### [SOURCE PASSAGE]

━━━━━━━━━━━━━━━━━━━━

Yesterday, I watched the homily that Father Mario Vizcaino preached at my first Mass.  Two things jumped out at me at this point in my journey.  The first was his explanation of the simplicity of the rite of ordination.  I knelt down before Archbishop Favalora and through the imposition of hands and the invocation of the Holy Spirit I became a priest.  Through such a simple gesture something transformative took place.  The second thing was how Father explained how I was chosen from among men to sanctify men.  This reflects what Jesus tells the disciples in today’s gospel:  “It was not you who chose me.  It was I who chose you.”  Unworthy as I am, God chose this imperfect instrument for the sanctification of his people and to be a minister of his joy:  “that your joy may be complete.”  I do not know how to be anything less than a joyful priest.  Yes there are days that I may be cross or in an unpleasant mood, but when I sanctify God’s people through the sacraments and especially in the celebration of the Eucharist, I must do it with joy.   I do not know how to do it any other way.  I became a priest because I felt this joy that Jesus speaks of in the gospel.  This joy that overwhelms our hearts and must be shared is a joy that I spend every Sunday trying to pass on to God’s holy people.

━━━━━━━━━━━━━━━━━━━━

### [GIVEN INFORMATION]
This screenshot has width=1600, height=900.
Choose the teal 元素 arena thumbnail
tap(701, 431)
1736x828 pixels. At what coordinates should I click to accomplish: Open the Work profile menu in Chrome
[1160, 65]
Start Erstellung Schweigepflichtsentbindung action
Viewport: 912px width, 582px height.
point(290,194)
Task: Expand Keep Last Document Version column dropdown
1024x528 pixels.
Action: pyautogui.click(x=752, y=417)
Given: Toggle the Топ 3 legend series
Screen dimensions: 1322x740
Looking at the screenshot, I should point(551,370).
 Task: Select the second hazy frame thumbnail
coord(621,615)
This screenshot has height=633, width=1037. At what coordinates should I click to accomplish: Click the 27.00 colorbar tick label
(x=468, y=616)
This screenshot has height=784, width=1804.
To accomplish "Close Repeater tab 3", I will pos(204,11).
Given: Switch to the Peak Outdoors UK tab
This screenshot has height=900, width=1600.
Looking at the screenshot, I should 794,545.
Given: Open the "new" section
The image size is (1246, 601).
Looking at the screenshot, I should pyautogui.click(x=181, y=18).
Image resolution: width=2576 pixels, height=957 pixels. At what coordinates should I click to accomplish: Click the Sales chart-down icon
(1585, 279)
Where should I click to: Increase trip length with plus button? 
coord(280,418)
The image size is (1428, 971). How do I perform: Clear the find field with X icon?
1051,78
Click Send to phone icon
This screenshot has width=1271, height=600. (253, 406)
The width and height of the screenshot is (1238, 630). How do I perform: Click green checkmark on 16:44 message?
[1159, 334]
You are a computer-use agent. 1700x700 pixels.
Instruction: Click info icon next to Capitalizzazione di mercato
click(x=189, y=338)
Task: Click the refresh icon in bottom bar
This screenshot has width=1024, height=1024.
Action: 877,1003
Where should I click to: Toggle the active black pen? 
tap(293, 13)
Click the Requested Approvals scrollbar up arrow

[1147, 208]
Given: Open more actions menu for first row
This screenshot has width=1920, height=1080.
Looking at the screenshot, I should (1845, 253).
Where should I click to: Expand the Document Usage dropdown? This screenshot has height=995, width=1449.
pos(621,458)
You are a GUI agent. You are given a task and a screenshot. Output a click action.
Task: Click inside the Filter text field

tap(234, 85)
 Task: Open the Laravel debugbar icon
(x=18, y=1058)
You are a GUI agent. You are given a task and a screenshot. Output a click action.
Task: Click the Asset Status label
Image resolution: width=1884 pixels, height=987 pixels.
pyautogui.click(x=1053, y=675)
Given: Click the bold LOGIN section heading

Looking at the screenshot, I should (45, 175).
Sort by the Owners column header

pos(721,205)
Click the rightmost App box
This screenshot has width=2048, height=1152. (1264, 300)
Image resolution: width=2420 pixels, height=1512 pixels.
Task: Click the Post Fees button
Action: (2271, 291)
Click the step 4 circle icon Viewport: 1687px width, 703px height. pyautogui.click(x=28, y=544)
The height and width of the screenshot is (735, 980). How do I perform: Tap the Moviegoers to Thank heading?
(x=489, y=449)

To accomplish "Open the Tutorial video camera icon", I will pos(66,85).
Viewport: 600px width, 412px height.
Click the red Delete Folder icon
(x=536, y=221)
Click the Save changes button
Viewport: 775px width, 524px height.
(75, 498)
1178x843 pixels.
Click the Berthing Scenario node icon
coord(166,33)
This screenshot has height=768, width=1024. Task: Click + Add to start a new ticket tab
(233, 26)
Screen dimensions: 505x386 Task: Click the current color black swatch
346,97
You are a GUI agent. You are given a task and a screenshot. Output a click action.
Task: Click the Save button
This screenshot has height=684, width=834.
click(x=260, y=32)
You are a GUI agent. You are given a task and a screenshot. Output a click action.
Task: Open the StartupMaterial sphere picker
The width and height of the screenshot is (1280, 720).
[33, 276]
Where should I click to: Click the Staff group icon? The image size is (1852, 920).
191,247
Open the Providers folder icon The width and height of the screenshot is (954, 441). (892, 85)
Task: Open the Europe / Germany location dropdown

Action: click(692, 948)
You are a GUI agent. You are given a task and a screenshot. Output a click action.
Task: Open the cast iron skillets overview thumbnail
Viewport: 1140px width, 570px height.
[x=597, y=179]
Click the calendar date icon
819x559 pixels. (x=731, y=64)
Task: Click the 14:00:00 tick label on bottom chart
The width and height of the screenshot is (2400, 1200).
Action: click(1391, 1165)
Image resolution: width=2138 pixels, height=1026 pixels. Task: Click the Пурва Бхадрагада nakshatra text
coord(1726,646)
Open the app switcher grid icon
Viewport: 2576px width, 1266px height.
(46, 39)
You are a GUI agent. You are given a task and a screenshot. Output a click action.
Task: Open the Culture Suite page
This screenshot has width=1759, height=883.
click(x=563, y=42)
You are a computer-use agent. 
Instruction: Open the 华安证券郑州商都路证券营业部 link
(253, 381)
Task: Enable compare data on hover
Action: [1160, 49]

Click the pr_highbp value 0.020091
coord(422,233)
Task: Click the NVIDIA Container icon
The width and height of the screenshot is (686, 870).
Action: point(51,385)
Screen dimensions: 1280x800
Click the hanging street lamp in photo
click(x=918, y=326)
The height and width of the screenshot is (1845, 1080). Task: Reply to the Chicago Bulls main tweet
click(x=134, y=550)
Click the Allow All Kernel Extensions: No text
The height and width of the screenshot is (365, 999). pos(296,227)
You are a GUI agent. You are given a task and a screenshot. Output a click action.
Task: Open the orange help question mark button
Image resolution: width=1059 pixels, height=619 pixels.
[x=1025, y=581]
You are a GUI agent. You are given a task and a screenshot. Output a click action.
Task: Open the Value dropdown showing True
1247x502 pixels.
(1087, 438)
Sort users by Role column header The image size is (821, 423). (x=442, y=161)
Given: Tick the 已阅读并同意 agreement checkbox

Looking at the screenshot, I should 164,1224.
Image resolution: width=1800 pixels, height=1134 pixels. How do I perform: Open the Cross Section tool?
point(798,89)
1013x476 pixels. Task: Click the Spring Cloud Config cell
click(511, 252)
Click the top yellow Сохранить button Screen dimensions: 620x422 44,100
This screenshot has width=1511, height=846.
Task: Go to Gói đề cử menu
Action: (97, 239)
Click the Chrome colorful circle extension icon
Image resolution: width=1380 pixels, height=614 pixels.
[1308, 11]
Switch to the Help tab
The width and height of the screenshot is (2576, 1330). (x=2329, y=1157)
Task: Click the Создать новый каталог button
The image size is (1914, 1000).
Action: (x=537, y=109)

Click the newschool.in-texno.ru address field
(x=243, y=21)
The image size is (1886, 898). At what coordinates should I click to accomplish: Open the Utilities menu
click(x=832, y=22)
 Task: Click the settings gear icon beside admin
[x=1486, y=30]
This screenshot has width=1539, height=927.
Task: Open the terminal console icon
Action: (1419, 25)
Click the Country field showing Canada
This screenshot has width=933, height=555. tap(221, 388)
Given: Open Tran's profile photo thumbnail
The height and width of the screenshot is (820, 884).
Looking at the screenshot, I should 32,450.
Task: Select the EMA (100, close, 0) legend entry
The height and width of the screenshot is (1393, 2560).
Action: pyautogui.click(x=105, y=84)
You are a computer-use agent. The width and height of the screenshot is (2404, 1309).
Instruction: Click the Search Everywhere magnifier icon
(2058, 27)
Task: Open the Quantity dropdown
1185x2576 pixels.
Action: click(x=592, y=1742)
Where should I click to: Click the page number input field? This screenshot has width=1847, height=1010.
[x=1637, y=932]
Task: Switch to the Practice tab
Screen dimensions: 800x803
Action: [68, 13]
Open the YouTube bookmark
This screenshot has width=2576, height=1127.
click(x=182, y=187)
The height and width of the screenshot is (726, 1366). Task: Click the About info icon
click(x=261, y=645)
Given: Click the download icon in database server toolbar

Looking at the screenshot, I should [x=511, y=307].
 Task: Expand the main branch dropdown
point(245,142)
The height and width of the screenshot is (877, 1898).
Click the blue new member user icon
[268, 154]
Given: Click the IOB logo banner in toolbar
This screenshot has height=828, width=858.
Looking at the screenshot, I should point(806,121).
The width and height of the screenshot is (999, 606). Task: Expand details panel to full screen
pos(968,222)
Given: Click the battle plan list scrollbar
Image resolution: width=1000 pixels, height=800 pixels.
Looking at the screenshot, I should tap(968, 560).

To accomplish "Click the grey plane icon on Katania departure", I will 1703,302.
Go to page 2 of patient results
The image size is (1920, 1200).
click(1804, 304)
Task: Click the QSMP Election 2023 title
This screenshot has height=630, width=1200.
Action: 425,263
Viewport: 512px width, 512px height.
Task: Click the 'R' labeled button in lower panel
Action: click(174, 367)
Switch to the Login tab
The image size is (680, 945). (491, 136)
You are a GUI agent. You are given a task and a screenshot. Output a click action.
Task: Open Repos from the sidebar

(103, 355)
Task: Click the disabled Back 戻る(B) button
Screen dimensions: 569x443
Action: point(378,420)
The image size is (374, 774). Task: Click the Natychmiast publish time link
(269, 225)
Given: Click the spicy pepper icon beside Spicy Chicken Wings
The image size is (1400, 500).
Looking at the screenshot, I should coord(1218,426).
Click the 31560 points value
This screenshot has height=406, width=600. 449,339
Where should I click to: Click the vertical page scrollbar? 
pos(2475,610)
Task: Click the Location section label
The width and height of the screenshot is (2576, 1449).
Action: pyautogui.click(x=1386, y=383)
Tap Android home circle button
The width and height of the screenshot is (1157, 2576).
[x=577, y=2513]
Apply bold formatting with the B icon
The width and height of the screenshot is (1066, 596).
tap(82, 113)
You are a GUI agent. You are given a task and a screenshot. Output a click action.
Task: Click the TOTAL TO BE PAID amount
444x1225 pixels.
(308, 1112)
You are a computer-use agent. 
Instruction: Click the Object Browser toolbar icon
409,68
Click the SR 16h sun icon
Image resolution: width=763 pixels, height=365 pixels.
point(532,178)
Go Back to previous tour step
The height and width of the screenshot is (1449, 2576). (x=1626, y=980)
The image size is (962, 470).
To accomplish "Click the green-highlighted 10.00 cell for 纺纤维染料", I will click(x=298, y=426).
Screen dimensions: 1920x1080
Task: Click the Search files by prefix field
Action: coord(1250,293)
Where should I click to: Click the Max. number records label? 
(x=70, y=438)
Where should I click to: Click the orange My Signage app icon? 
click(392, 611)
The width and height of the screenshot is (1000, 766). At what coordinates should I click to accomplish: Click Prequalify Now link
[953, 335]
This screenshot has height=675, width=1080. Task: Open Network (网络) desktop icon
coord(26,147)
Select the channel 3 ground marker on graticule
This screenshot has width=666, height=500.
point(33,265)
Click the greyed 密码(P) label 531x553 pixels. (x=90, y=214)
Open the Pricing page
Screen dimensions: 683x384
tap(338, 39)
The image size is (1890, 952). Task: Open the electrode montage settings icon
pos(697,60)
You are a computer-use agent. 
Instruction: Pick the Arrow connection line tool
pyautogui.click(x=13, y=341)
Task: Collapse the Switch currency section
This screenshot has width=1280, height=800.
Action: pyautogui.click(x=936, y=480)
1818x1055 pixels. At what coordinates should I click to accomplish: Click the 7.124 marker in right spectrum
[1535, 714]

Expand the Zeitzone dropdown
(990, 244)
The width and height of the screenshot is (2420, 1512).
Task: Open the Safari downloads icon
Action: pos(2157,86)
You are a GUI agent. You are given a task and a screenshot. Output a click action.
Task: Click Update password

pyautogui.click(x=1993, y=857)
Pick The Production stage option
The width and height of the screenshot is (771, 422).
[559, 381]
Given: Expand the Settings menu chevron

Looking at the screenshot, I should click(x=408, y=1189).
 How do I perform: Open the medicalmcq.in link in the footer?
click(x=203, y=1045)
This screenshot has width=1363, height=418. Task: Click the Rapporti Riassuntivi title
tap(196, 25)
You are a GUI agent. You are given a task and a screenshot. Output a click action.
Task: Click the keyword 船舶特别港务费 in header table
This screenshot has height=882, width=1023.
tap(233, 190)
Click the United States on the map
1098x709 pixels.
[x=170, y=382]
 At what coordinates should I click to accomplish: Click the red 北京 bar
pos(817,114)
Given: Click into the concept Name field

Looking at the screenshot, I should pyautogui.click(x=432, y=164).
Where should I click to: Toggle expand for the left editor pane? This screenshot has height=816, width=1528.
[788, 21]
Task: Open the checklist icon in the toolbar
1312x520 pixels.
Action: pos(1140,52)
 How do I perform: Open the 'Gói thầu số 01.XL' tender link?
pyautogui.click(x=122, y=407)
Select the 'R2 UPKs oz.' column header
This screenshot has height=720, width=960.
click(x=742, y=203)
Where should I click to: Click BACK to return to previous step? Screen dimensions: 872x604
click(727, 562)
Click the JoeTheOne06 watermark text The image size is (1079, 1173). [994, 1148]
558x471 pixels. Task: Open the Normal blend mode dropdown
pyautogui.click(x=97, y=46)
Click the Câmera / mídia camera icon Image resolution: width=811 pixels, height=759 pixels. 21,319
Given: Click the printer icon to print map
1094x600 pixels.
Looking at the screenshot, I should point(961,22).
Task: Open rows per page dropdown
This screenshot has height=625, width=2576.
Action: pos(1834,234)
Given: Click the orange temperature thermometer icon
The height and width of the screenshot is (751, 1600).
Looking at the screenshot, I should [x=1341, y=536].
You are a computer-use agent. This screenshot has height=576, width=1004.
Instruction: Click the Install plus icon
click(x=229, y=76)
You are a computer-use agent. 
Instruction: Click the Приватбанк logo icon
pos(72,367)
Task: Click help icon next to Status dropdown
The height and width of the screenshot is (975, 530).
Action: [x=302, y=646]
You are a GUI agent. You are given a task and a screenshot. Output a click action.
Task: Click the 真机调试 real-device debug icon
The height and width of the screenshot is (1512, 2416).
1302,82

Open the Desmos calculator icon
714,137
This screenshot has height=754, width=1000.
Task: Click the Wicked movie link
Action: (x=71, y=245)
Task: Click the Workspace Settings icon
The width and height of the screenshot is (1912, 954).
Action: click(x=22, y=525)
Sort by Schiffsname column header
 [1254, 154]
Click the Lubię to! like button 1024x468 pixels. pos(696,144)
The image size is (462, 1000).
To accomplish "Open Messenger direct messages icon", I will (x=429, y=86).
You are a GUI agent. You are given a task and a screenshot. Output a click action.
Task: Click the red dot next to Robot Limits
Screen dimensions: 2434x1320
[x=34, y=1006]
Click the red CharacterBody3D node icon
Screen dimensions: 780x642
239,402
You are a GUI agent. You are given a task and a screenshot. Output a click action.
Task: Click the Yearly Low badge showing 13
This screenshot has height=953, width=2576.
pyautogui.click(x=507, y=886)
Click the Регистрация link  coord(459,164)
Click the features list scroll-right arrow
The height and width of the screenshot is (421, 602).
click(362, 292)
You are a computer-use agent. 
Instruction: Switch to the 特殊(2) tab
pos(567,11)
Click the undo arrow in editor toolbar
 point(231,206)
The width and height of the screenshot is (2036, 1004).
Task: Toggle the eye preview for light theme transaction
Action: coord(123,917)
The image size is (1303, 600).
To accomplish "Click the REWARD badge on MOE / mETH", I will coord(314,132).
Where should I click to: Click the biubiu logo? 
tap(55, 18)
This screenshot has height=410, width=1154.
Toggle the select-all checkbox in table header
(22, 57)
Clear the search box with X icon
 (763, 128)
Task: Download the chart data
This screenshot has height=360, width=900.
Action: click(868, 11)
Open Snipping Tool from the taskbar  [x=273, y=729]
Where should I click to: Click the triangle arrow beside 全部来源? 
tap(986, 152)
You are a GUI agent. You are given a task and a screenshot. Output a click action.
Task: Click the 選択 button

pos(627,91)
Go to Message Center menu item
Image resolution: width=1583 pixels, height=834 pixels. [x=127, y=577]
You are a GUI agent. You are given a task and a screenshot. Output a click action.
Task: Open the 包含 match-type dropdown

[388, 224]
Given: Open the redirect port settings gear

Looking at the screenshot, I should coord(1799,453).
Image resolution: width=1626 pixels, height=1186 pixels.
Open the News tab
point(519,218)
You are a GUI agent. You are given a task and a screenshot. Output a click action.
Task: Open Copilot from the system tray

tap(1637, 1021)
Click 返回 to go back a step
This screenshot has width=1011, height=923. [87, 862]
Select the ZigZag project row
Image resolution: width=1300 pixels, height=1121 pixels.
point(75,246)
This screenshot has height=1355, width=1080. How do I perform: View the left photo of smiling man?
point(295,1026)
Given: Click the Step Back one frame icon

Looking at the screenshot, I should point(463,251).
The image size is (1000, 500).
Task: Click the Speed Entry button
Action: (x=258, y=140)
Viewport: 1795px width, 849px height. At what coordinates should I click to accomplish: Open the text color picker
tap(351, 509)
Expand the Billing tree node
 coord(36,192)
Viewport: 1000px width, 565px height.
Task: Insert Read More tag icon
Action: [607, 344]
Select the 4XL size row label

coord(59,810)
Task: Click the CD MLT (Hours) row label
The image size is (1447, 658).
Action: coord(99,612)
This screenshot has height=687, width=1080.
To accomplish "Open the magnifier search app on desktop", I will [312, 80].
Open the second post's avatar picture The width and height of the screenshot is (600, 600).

━━━━━━━━━━━━━━━━━━━━

### [WORK INSTRUCTIONS]
- A) Answer these from the ordination reflection, each on its own line:
(i) Who preached the homily at the writer's first Mass?
(ii) Before which archbishop did the writer kneel to be ordained?
(iii) How often does the writer try to pass the joy on to God's holy people?
- B) What are all the proper names of people or divine figures that the ordination reflection mentions?
- C) Extend the ordination reflection from its last sentence with a few more sentences in the same voice.

### [RESULTS IN ORDER]
- A)
(i) Father Mario Vizcaino
(ii) Archbishop Favalora
(iii) Every Sunday

- B) Father Mario Vizcaino, Archbishop Favalora, the Holy Spirit, Jesus, God

- C)
And as a minister of God’s joy, I realize that I am also called to serve.  Today’s gospel was read at my ordination and the verse that still jumps out at me is “no one has greater love than this, to lay down one’s life for one’s friends.”  I joyfully lay down my life for each and every one of you that I call friends, parishioners, family, and strangers because I was called to serve all.  I lay down my life so that you might know Jesus and then share his joy, his love, and his presence with the entire world.  When I was Vocations Director, I used to tell the seminarians and candidates that the Church needed a new kind of priest:  ones that are joyful and courageous.  We need priests that will set the world on fire, will boldly proclaim the truth of Christ no matter the consequences, and sanctify the world through their words and actions.  But the Church needs committed laity as well who are joyful and courageous.  These are difficult times that we are going through and we must have the courage to stand with our priests on the truths that Christ taught us and spread the joy of Christ to a broken world.  As a priest, I am called to sanctify you so that you may in turn bring that joy and that holiness into the world.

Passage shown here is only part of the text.